_DATA LISTING:_
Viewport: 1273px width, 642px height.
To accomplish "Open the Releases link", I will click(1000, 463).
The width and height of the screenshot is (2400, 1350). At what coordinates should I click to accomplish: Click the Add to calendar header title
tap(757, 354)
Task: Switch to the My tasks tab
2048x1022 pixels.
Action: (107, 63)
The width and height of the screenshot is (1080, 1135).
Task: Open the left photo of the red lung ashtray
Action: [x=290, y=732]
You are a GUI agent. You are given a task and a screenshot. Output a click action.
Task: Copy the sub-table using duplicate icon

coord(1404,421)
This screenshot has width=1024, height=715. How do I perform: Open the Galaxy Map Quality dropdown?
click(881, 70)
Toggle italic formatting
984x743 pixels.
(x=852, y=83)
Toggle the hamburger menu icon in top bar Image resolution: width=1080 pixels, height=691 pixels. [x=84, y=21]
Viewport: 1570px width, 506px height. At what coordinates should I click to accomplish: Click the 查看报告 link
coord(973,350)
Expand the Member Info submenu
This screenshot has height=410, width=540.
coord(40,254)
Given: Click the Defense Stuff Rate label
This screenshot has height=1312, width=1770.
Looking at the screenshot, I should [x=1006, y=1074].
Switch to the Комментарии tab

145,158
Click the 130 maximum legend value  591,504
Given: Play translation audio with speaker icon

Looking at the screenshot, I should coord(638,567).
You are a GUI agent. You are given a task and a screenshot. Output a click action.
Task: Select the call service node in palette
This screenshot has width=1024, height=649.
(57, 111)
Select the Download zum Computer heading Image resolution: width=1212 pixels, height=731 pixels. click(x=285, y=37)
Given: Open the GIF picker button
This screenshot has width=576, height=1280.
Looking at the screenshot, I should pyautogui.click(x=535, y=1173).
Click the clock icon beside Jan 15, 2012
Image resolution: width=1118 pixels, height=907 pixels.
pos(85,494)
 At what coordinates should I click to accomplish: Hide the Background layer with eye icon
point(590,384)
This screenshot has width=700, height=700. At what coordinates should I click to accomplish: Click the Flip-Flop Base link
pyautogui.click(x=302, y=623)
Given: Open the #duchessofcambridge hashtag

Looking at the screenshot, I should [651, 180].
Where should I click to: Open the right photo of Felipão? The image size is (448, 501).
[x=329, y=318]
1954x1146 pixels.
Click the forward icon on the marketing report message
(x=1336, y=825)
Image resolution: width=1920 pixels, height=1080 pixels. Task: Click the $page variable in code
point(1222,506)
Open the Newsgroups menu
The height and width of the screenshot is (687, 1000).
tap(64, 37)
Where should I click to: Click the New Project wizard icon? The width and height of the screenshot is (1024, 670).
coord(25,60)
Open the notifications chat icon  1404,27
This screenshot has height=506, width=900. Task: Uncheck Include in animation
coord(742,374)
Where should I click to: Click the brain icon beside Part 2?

_TASK OBJECTIVE:_ For each line in the records that holds "Toggle", show that line as it stands.

_REPLY TO THE EXERCISE:_
Toggle italic formatting
Toggle the hamburger menu icon in top bar Image resolution: width=1080 pixels, height=691 pixels. [x=84, y=21]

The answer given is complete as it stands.